Robot Bookworm

Overview

Research-assistant work at Vrije Universiteit Amsterdam from October 2023 to July 2024, on a multi-session intervention with Leo, a NAO social robot, in two primary schools. The premise: rather than treating reading motivation as a content problem ("which book?"), treat it as a relationship problem. Leo helps the child build a personal connection to a book through structured book discussions across four sessions. The intervention vs. control comparison was run with around 100 children aged 8 to 11.

Published: The Robot Bookworm: Fostering Children's Reading Motivation through Personalized Book Discussions at ACM/IEEE HRI '26 (Edinburgh, March 2026).

Leo (NAO) reading session setup with a child

What the system actually does

Leo runs a four-session interaction structured as a dialogic IRF pattern (Initiation → Response → Feedback), adapted from dialogic reading research. Each child gets a personally-fitting book, chosen via a co-design process upstream. Across the four sessions, Leo opens with an observation, an opinion, or a joke about the book and then asks the child a related, autonomy-supporting question.

The interaction is built on a slot-based dialogue script with branches and persistent memory, so Leo can refer back to information the child shared in earlier sessions. That's what makes it feel like the robot has actually been reading along.

The AI pipeline (the part of this project that lives or dies on engineering)

The intervention condition uses a hybrid agentic AI pipeline:

GPT-4o generates dialogic content offline for each child, using prompts that combine the user model, book metadata, and session context.
For each IRF slot, the model produces several candidate utterances.
An automatic validator scores them for safety, age-appropriateness, and task fit.
A human moderator selects or lightly edits the final version.
Validated content gets stored per child and scheduled into the slot-based script.
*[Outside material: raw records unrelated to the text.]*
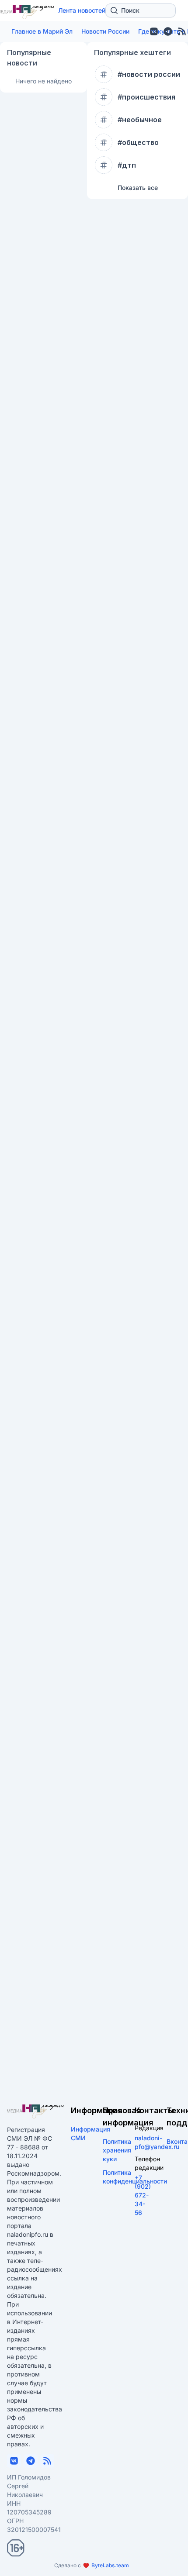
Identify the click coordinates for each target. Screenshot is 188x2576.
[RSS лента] (47, 2461)
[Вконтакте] (154, 31)
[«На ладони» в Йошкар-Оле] (35, 2111)
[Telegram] (168, 31)
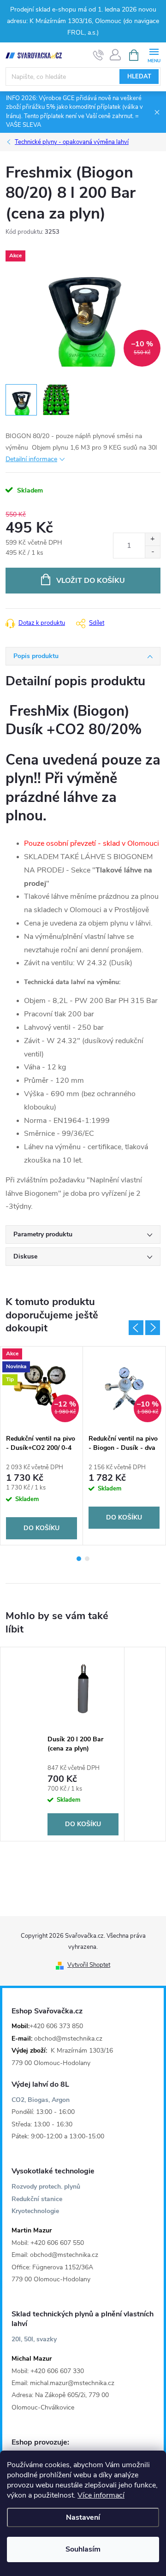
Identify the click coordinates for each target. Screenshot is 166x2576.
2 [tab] (87, 1558)
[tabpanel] (41, 1446)
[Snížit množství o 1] (152, 552)
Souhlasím (83, 2549)
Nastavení (83, 2517)
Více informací (101, 2495)
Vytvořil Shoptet (88, 1965)
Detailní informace (31, 459)
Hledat (139, 76)
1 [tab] (79, 1558)
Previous (136, 1327)
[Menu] (154, 54)
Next (152, 1327)
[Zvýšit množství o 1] (152, 539)
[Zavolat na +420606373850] (98, 55)
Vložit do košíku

The control condition uses pre-written content only. Same script structure, same robot, same child; only the dialogic content differs. That's the cleanest possible isolation of the intervention.

The reason for the validator + human moderator stack is the obvious one: child-facing generative dialogue has real risks (inappropriate content, factual hallucinations, off-topic drift). The pipeline makes the trade-off conservatively. Generation is offline, validated, and human-checked before the child ever sees it.

Results

Children in the intervention reported Leo engaged them in book-related dialogue more than the control: OR = 2.50 [1.20, 5.20], p = .01.
They felt Leo had more credibly read the book: OR = 3.97 [1.87, 8.50], p < .001.
Reader–book relatedness was higher in the personalized condition: d = 0.40, with 63% of children reporting high relatedness vs. 49% in the control.
Book-dialogue quality correlated with both relatedness and overall enjoyment (Spearman ρ ≈ 0.55 and 0.52, both p < .001).

Children rated Leo's observations and reflective questions highly (mean > 4); humour landed slightly lower (mean > 3.5) but was still appreciated.

My role

Worked across the full project lifecycle:

Experiment design. Helping shape the mixed factorial setup, the intervention vs. control split, and the four-session structure.
Focus groups. Running upstream sessions with primary-school educators (six teachers, one principal, one librarian) and the co-design workshops with children that informed the intervention concept.
Script implementation. Building out the slot-based dialogue scripts and the branch / persistent-memory interaction logic that runs Leo across the four sessions.
Recruitment & consent. School liaison: coordinating with both primary schools, scheduling, and running the parent / child consent workflow.
Data collection runs. Audio and video setup for each session, behavioral logging during interactions, and the post-session questionnaire and interview workflow.
Qualitative analysis. Whisper-based interview transcription, thematic coding of children's open-ended responses, and codebook calibration with co-coders to keep coding consistent across the team.
Statistical analysis. Producing the inferential numbers reported in the paper: the OR for engagement and "Leo read the book" credibility, the d = 0.40 effect on reader-book relatedness, and the Spearman ρ correlations between dialogue quality and enjoyment.

Stack

NAO robot (NAOqi SDK), GPT-4o, Python, content validation pipeline, slot-based dialogue scripting, mixed factorial study design, thematic analysis (Whisper for interview transcription).